Así las cosas, los abusos y maltratos de parte de
los invasores se multiplicaban, mientras los caudillos impedían llegar a Akbar
Khan cualquier queja por parte de la población, oprimida y humillada. Los
príncipes y nobles que consideraban que el reparto de bienes, aldeas y
posesiones aprobado por el sultán no les hacía justicia, trataban de
compensarse mediante la usurpación de propiedades sindistaníes por iniciativa
propia, y sin respetar las órdenes del sultán de la abstención de cometer actos
capaces de provocar a la población.
En
consecuencia, muchos ricos de la ciudad fueron despojados de sus palacetes y
tierras, a favor de jerifaltes que habían acudido en bandadas desde Najmistán,
atraídos por el botín fácil. Todo esto hizo que la soldadesca, viendo el
comportamiento de sus jefes, se entregara a su vez al robo y al pillaje,
aunque, discreta y sigilosamente en la mayoría de los casos, sin demasiada
violencia ni derramamiento de sangre.
Akbar Khan y
Shahlal se esforzaban todo lo que podían en detener aquella vorágine de
ambiciosos, castigando a algunos de ellos con despojarles de cuanto habían
usurpado. Sin embargo, aquellas medidas no eran suficientes y la cólera de la
población iba creciendo por momentos, empezando las tropas invasoras a sufrir algunos
ataques furtivos por parte de jóvenes aguerridos decididos a defender a su
gente, lo que contaba con el aplauso de la población en general.

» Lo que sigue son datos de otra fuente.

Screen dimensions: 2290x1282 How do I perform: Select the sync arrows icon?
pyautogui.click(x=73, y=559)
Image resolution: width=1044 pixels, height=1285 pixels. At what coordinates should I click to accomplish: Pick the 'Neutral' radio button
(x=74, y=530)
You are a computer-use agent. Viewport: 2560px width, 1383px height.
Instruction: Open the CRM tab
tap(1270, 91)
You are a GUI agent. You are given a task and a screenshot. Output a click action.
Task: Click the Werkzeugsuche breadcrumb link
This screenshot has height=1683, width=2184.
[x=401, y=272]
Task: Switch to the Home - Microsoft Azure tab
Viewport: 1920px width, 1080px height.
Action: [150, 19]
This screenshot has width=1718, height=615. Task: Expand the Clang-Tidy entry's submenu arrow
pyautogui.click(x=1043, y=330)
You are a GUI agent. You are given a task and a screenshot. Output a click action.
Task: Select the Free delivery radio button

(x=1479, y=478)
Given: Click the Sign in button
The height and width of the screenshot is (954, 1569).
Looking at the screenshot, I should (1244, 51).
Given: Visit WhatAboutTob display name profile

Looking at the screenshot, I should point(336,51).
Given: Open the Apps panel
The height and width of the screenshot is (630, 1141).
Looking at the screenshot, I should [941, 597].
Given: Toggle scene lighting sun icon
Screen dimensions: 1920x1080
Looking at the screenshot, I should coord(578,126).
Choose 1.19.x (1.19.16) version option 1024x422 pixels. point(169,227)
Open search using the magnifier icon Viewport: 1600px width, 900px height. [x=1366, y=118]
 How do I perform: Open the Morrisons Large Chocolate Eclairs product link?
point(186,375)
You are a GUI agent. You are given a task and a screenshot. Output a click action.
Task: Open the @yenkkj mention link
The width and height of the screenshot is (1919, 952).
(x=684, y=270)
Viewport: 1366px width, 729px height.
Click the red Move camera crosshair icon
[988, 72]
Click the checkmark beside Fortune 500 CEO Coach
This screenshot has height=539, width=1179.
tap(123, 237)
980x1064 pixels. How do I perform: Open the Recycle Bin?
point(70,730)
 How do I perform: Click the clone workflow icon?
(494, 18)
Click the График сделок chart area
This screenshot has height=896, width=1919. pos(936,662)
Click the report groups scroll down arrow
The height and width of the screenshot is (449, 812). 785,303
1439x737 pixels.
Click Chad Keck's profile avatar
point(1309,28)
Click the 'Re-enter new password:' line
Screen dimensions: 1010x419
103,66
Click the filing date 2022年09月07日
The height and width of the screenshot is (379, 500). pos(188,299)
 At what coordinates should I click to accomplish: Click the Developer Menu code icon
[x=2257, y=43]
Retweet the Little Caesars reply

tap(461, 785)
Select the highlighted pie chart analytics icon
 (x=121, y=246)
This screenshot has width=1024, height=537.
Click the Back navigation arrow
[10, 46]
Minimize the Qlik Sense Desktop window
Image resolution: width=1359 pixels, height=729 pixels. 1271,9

Aquella situación no hizo más que disparar el grado
de enfrentamiento entre conquistadores y conquistados hasta límites que
alarmaban enormemente a Akbar Khan y a Shahlal, el nuevo monarca, por lo que
ambos deseaban zanjar el asunto con Radi Shah lo antes posible y obtener de él
la rendición pública y firmada, y la renuncia a Sundos y a gran parte de su
reino a favor del sultán, con lo que la población no tendría nada que alegar al
respecto.
A lo largo de la noche, en cuyo amanecer el monarca sindistaní tenía que
dar su respuesta al sultán najmistaní, y según el plan establecido en la
reunión de la noche anterior de Radi Shah con Feruz, Qandar y Sarwan, las
tropas de los príncipes Qandar y Feruz, por un lado, y las del príncipe Sarwan
por el otro, se habían colocado a espaldas, aunque distantes, del campamento
del impresionante ejército invasor, sumidas en la oscuridad y guardando un
escrupuloso silencio. Todos esperaban la señal de ataque simultáneo que debía
iniciarse desde el campamento de Radi Shah —que quedaba frente del campamento
enemigo— en forma de un masivo ataque con proyectiles en llamas, lanzados por
un centenar de catapultas y una docena de almajaneques, contra el campamento
enemigo. Este ataque, intensivo y arrasador, duraría el tiempo suficiente para
que los dos ejércitos, situados a distancia de la retaguardia de las fuerzas
invasoras, pudieran avanzar a toda velocidad y echarse encima de los enemigos,
sin dejar margen de tiempo para reaccionar ante una ofensiva sorpresa de tal
envergadura. En cuanto las fuerzas de Feruz, Qandar y Sarwan hubieran irrumpido
en las filas de la retaguardia de Akbar Khan, el ejército de Radi Shah lanzaría
su ataque masivo y frontal.
Y así fue, pues poco antes del alba, mientras dos
asistentes vestían al sultán, a la luz de varios candiles, en su cámara regia,
en el Palacio Real de Sundos, cuando se disponía a salir engalanado, para
acudir al campamento de sus tropas, donde esperaba entrevistarse con Radi Shah
y recibir de este su capitulación incondicional, llegaron dos caballeros hasta
la puerta de sus aposentos pidiendo comparecer ante él de inmediato.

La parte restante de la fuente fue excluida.